Records supplied
---

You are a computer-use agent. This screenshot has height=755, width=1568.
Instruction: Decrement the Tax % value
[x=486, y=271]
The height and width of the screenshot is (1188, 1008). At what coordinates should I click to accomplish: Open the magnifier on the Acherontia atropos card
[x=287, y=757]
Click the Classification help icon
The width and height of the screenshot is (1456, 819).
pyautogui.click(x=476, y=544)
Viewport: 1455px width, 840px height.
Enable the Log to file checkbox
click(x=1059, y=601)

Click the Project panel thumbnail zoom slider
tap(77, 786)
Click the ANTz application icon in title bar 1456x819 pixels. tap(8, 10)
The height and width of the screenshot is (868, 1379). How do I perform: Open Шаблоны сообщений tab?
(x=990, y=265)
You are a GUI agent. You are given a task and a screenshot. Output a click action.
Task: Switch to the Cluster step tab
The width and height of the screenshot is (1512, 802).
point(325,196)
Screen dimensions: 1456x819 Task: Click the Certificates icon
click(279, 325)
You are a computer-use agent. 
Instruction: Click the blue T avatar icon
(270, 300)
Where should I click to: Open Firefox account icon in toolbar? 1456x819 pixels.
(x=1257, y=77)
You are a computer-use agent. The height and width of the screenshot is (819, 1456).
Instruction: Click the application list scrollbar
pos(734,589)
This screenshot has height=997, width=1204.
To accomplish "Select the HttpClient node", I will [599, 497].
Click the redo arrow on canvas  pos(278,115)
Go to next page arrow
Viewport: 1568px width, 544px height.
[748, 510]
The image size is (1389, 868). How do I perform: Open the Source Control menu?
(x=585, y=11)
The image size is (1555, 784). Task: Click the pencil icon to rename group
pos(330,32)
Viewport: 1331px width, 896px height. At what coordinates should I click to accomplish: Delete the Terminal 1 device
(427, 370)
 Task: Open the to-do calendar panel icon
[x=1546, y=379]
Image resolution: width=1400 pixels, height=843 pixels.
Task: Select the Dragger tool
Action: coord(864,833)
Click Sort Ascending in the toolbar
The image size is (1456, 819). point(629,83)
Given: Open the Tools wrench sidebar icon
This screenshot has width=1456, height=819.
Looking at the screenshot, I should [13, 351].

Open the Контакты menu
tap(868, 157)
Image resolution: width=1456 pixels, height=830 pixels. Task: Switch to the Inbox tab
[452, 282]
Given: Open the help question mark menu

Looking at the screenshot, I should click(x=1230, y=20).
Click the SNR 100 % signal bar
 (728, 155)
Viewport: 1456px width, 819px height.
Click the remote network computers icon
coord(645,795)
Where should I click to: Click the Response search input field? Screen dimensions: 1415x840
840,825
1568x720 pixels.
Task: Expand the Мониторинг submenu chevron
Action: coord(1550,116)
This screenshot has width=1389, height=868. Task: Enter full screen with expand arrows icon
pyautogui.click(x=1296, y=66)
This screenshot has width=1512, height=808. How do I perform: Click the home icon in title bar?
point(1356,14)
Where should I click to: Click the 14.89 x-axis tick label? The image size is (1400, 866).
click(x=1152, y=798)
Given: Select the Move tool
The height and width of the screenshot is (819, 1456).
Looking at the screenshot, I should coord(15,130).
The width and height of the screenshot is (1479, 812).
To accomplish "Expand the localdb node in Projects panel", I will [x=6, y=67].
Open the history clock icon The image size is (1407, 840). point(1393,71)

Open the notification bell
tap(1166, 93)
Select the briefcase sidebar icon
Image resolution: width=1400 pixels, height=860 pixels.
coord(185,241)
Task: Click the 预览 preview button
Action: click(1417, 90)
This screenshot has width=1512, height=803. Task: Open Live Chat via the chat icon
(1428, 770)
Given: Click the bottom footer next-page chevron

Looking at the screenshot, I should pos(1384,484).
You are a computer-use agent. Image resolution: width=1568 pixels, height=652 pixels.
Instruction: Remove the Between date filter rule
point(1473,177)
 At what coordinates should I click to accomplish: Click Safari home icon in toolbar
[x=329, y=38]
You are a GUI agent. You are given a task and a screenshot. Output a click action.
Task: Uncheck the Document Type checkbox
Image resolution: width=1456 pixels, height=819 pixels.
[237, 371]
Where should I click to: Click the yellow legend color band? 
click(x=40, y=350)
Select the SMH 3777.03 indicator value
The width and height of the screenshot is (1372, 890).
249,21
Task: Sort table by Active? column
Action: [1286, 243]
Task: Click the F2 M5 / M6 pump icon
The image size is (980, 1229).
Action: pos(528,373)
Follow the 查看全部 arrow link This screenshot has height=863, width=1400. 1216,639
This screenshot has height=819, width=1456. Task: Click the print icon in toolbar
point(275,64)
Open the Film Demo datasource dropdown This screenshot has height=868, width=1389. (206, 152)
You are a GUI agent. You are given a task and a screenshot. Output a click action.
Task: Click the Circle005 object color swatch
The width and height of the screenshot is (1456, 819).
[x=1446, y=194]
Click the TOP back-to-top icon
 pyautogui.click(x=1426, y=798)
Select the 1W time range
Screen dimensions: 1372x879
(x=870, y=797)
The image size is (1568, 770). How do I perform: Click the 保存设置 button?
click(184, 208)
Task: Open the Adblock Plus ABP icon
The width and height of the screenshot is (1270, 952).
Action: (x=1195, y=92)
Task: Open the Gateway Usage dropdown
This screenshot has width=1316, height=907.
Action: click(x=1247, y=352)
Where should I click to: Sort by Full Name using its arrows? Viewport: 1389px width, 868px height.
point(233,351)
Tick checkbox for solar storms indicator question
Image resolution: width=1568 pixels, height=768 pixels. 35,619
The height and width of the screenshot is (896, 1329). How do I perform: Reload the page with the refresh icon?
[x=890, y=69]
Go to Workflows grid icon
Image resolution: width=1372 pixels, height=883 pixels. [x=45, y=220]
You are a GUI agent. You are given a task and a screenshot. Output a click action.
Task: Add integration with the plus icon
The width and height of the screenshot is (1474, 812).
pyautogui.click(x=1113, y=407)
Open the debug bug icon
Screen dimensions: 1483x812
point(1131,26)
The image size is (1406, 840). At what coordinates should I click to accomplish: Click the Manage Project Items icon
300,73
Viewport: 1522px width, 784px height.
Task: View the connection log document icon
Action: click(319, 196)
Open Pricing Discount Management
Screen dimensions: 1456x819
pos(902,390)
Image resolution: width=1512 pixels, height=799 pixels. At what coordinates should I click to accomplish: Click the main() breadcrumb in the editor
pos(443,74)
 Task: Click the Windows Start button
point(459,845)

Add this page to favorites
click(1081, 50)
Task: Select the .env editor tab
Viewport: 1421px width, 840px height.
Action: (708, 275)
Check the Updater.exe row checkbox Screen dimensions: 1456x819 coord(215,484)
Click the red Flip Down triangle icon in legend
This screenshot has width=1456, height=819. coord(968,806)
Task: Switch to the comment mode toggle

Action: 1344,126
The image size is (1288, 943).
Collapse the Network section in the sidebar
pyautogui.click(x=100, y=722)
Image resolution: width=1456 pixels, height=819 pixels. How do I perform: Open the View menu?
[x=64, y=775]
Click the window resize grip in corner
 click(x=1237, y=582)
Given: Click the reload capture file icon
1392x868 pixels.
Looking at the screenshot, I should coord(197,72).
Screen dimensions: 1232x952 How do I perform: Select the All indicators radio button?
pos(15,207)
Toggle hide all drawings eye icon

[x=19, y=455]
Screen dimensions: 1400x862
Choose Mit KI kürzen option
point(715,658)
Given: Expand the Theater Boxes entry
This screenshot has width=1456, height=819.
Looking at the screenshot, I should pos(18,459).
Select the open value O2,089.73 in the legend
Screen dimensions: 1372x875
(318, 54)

---

Exercise
Each record is to be reproduced exactly as it appears.

Solution to this exercise
You are a computer-use agent. This screenshot has height=755, width=1568.
Instruction: Decrement the Tax % value
[x=486, y=271]
The height and width of the screenshot is (1188, 1008). At what coordinates should I click to accomplish: Open the magnifier on the Acherontia atropos card
[x=287, y=757]
Click the Classification help icon
The width and height of the screenshot is (1456, 819).
pyautogui.click(x=476, y=544)
Viewport: 1455px width, 840px height.
Enable the Log to file checkbox
click(x=1059, y=601)

Click the Project panel thumbnail zoom slider
tap(77, 786)
Click the ANTz application icon in title bar 1456x819 pixels. tap(8, 10)
The height and width of the screenshot is (868, 1379). How do I perform: Open Шаблоны сообщений tab?
(x=990, y=265)
You are a GUI agent. You are given a task and a screenshot. Output a click action.
Task: Switch to the Cluster step tab
The width and height of the screenshot is (1512, 802).
point(325,196)
Screen dimensions: 1456x819 Task: Click the Certificates icon
click(279, 325)
You are a computer-use agent. 
Instruction: Click the blue T avatar icon
(270, 300)
Where should I click to: Open Firefox account icon in toolbar? 1456x819 pixels.
(x=1257, y=77)
You are a computer-use agent. The height and width of the screenshot is (819, 1456).
Instruction: Click the application list scrollbar
pos(734,589)
This screenshot has height=997, width=1204.
To accomplish "Select the HttpClient node", I will [599, 497].
Click the redo arrow on canvas  pos(278,115)
Go to next page arrow
Viewport: 1568px width, 544px height.
[748, 510]
The image size is (1389, 868). How do I perform: Open the Source Control menu?
(x=585, y=11)
The image size is (1555, 784). Task: Click the pencil icon to rename group
pos(330,32)
Viewport: 1331px width, 896px height. At what coordinates should I click to accomplish: Delete the Terminal 1 device
(427, 370)
 Task: Open the to-do calendar panel icon
[x=1546, y=379]
Image resolution: width=1400 pixels, height=843 pixels.
Task: Select the Dragger tool
Action: coord(864,833)
Click Sort Ascending in the toolbar
The image size is (1456, 819). point(629,83)
Given: Open the Tools wrench sidebar icon
This screenshot has width=1456, height=819.
Looking at the screenshot, I should [13, 351].

Open the Контакты menu
tap(868, 157)
Image resolution: width=1456 pixels, height=830 pixels. Task: Switch to the Inbox tab
[452, 282]
Given: Open the help question mark menu

Looking at the screenshot, I should click(x=1230, y=20).
Click the SNR 100 % signal bar
 (728, 155)
Viewport: 1456px width, 819px height.
Click the remote network computers icon
coord(645,795)
Where should I click to: Click the Response search input field? Screen dimensions: 1415x840
840,825
1568x720 pixels.
Task: Expand the Мониторинг submenu chevron
Action: coord(1550,116)
This screenshot has width=1389, height=868. Task: Enter full screen with expand arrows icon
pyautogui.click(x=1296, y=66)
This screenshot has width=1512, height=808. How do I perform: Click the home icon in title bar?
point(1356,14)
Where should I click to: Click the 14.89 x-axis tick label? The image size is (1400, 866).
click(x=1152, y=798)
Given: Select the Move tool
The height and width of the screenshot is (819, 1456).
Looking at the screenshot, I should coord(15,130).
The width and height of the screenshot is (1479, 812).
To accomplish "Expand the localdb node in Projects panel", I will [x=6, y=67].
Open the history clock icon The image size is (1407, 840). point(1393,71)

Open the notification bell
tap(1166, 93)
Select the briefcase sidebar icon
Image resolution: width=1400 pixels, height=860 pixels.
coord(185,241)
Task: Click the 预览 preview button
Action: click(1417, 90)
This screenshot has width=1512, height=803. Task: Open Live Chat via the chat icon
(1428, 770)
Given: Click the bottom footer next-page chevron

Looking at the screenshot, I should pos(1384,484).
You are a computer-use agent. Image resolution: width=1568 pixels, height=652 pixels.
Instruction: Remove the Between date filter rule
point(1473,177)
 At what coordinates should I click to accomplish: Click Safari home icon in toolbar
[x=329, y=38]
You are a GUI agent. You are given a task and a screenshot. Output a click action.
Task: Uncheck the Document Type checkbox
Image resolution: width=1456 pixels, height=819 pixels.
[237, 371]
Where should I click to: Click the yellow legend color band? 
click(x=40, y=350)
Select the SMH 3777.03 indicator value
The width and height of the screenshot is (1372, 890).
249,21
Task: Sort table by Active? column
Action: [1286, 243]
Task: Click the F2 M5 / M6 pump icon
The image size is (980, 1229).
Action: pos(528,373)
Follow the 查看全部 arrow link This screenshot has height=863, width=1400. 1216,639
This screenshot has height=819, width=1456. Task: Click the print icon in toolbar
point(275,64)
Open the Film Demo datasource dropdown This screenshot has height=868, width=1389. (206, 152)
You are a GUI agent. You are given a task and a screenshot. Output a click action.
Task: Click the Circle005 object color swatch
The width and height of the screenshot is (1456, 819).
[x=1446, y=194]
Click the TOP back-to-top icon
 pyautogui.click(x=1426, y=798)
Select the 1W time range
Screen dimensions: 1372x879
(x=870, y=797)
The image size is (1568, 770). How do I perform: Click the 保存设置 button?
click(184, 208)
Task: Open the Adblock Plus ABP icon
The width and height of the screenshot is (1270, 952).
Action: (x=1195, y=92)
Task: Open the Gateway Usage dropdown
This screenshot has width=1316, height=907.
Action: click(x=1247, y=352)
Where should I click to: Sort by Full Name using its arrows? Viewport: 1389px width, 868px height.
point(233,351)
Tick checkbox for solar storms indicator question
Image resolution: width=1568 pixels, height=768 pixels. 35,619
The height and width of the screenshot is (896, 1329). How do I perform: Reload the page with the refresh icon?
[x=890, y=69]
Go to Workflows grid icon
Image resolution: width=1372 pixels, height=883 pixels. [x=45, y=220]
You are a GUI agent. You are given a task and a screenshot. Output a click action.
Task: Add integration with the plus icon
The width and height of the screenshot is (1474, 812).
pyautogui.click(x=1113, y=407)
Open the debug bug icon
Screen dimensions: 1483x812
point(1131,26)
The image size is (1406, 840). At what coordinates should I click to accomplish: Click the Manage Project Items icon
300,73
Viewport: 1522px width, 784px height.
Task: View the connection log document icon
Action: click(319, 196)
Open Pricing Discount Management
Screen dimensions: 1456x819
pos(902,390)
Image resolution: width=1512 pixels, height=799 pixels. At what coordinates should I click to accomplish: Click the main() breadcrumb in the editor
pos(443,74)
 Task: Click the Windows Start button
point(459,845)

Add this page to favorites
click(1081, 50)
Task: Select the .env editor tab
Viewport: 1421px width, 840px height.
Action: (708, 275)
Check the Updater.exe row checkbox Screen dimensions: 1456x819 coord(215,484)
Click the red Flip Down triangle icon in legend
This screenshot has width=1456, height=819. coord(968,806)
Task: Switch to the comment mode toggle

Action: 1344,126
The image size is (1288, 943).
Collapse the Network section in the sidebar
pyautogui.click(x=100, y=722)
Image resolution: width=1456 pixels, height=819 pixels. How do I perform: Open the View menu?
[x=64, y=775]
Click the window resize grip in corner
 click(x=1237, y=582)
Given: Click the reload capture file icon
1392x868 pixels.
Looking at the screenshot, I should coord(197,72).
Screen dimensions: 1232x952 How do I perform: Select the All indicators radio button?
pos(15,207)
Toggle hide all drawings eye icon

[x=19, y=455]
Screen dimensions: 1400x862
Choose Mit KI kürzen option
point(715,658)
Given: Expand the Theater Boxes entry
This screenshot has width=1456, height=819.
Looking at the screenshot, I should pos(18,459).
Select the open value O2,089.73 in the legend
Screen dimensions: 1372x875
(318, 54)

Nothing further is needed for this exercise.